-------- EXERCISE MATERIALS --------

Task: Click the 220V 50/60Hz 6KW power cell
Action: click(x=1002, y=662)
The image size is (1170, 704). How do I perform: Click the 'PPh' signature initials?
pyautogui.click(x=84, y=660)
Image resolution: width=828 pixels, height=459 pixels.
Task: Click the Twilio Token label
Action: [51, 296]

--------

#### WORK INSTRUCTION
Nothing but the lines from the one containing "The image size" to the end of the records above should appear, each copied exactly.

#### OUTPUT OF THE EXERCISE
The image size is (1170, 704). How do I perform: Click the 'PPh' signature initials?
pyautogui.click(x=84, y=660)
Image resolution: width=828 pixels, height=459 pixels.
Task: Click the Twilio Token label
Action: [51, 296]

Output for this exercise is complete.